1954/55 läßt Louise ihren Mann für tot erklären.
Ihre Suche war vergeblich. Sie hatte dem SS-Mann nicht geglaubt.
Jetzt erstattet sie Anzeige gegen Unbekannt wegen Mord. Louise erhält
Warnungen aus dem Hanauer Justizapparat. Sie solle die Sache ruhen
lassen. Die Frage, wer Rudolph Bröll von Hanau aus in den Tod
geschickt hat, wer ihn erschossen hat, sorgt für Unruhe, Aber
nur kurz. Wenn eine KPD-Aktivistin, noch dazu eine Parteitagsdelegierte
danach fragt, wer einen Kommunisten an die Ostfront geschickkt hat,
dann geht alles schnell und glatt. 1956 ,im Jahr des KPD-Verbotes,
stellt die Staatsanwaltschaft die Ermittlungen ein - unter Hinweis
auf die amtliche Aussage eines mittlerweile verstorbenen Kompaniechefs.
1956 werden die überlebenden kommunistischen Widerstandskämpfer
-11 Jahre nach der Kapitulation Nazi-Deutschlands- schon wieder
zusammengeschlagen, in den gleichen Räumen wie 1933 bis 45,
im Polizeigefängnis Frohnhof. Umgebracht werden sie diesmal
nicht. Nur mundtot gemacht. Mit Rentenentzug bedroht. Mit Berufsverbot
belegt. Louise wird isoliert. Ihre Mutter stirbt. Louise zieht sich
in ihre Behelfswohnung auf ihrem Trümmergrundstück zurück.

### BEREITGESTELLTE DATENSÄTZE:
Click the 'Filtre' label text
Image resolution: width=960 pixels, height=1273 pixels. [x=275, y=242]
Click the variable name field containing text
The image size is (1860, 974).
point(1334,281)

### ZU ERLEDIGENDE AUFGABEN:
1: Beantworte anhand des Textauszugs:
(a) In welchem Jahr stellt die Staatsanwaltschaft die Ermittlungen ein?
(b) In welchem Gebäude werden die überlebenden kommunistischen Widerstandskämpfer 1956 zusammengeschlagen?
(c) Wohin zieht sich Louise am Ende zurück?
2: Nenne alles, was laut Textauszug den überlebenden kommunistischen Widerstandskämpfern 1956 angetan wird.
3: Gib bitte den Abschnitt des Textauszugs wortgetreu wieder, beginnend mit „Ihre Suche war“ und endend mit „mittlerweile verstorbenen Kompaniechefs.“.

### GEORDNETE ANTWORTEN:
1:
(a) 1956
(b) Im Polizeigefängnis Frohnhof
(c) In ihre Behelfswohnung auf ihrem Trümmergrundstück

2:
- zusammengeschlagen
- mundtot gemacht
- mit Rentenentzug bedroht
- mit Berufsverbot belegt

3:
Ihre Suche war vergeblich. Sie hatte dem SS-Mann nicht geglaubt.
Jetzt erstattet sie Anzeige gegen Unbekannt wegen Mord. Louise erhält
Warnungen aus dem Hanauer Justizapparat. Sie solle die Sache ruhen
lassen. Die Frage, wer Rudolph Bröll von Hanau aus in den Tod
geschickt hat, wer ihn erschossen hat, sorgt für Unruhe, Aber
nur kurz. Wenn eine KPD-Aktivistin, noch dazu eine Parteitagsdelegierte
danach fragt, wer einen Kommunisten an die Ostfront geschickkt hat,
dann geht alles schnell und glatt. 1956 ,im Jahr des KPD-Verbotes,
stellt die Staatsanwaltschaft die Ermittlungen ein - unter Hinweis
auf die amtliche Aussage eines mittlerweile verstorbenen Kompaniechefs.